I have to face the facts. It's not that people don't want to buy my snowmen. Their budgets apparently won't allow them to purchase extravagant goods these days.
It's certainly not looking promising for the Snowman Industry this year. Snowman futures on the floors of the Mercantile Exchanges are at an all time low. Myself and other snow farmers and snowman manufacturers are faced with protesting Washington. If they are going to throw around billions of dollars to bail out the financial institutions and the auto makers, then they need to take a look at the small businesses.
It has been rumored that even the toy makers, like Saint Nick Enterprises, North Pole Toys 'R' Us, and Claus' Closet are considering bankruptcy procedures.
Kris Kringle, in a press conference recently announced that his lap will be retired.
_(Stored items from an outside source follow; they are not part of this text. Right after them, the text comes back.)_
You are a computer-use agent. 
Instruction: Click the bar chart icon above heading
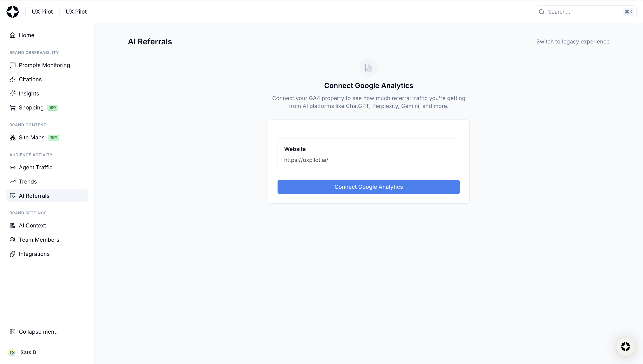(x=368, y=68)
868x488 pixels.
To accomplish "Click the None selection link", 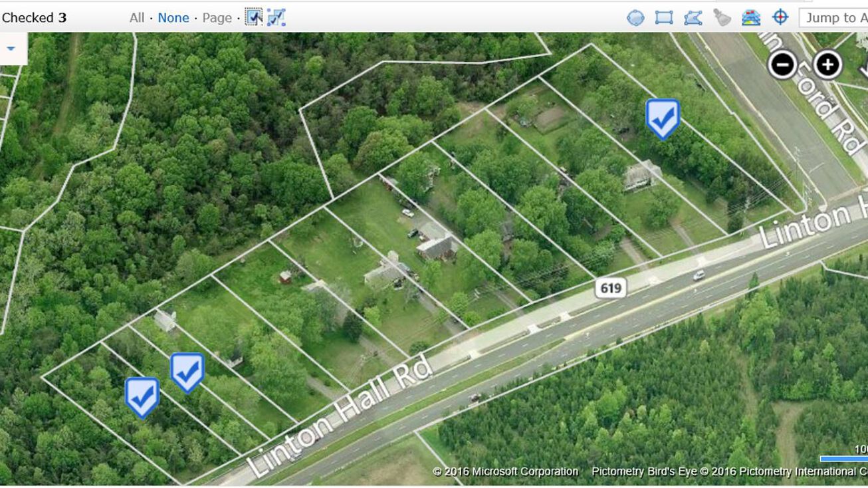I will 173,18.
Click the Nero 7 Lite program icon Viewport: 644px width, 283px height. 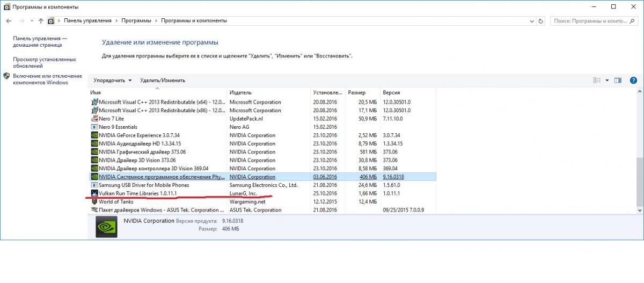[94, 119]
He will bring in his daughter Cristine Kringle to handle lap duties; taking children's wishes and also offering lap dances to kids' fathers.
Yes, the economic woes of our country are having a terrible trickle-down effect on all of us. Christmas this year is going to be stressful for a lot of poor souls this year.
With the elves unable to purchase the raw materials to add to Rudolph's feed bag, he won't get the necessary nutrients to power his shiny red nose. That would mean that the other reindeer would have to be fitted with battery-operated lights on their antlers. There will then be a shortage of batteries, which in turn will force Cristine Kringle to charge more for her services.
Trickle-down effect indeed! Now I ask you, how am I going to afford a lap dance?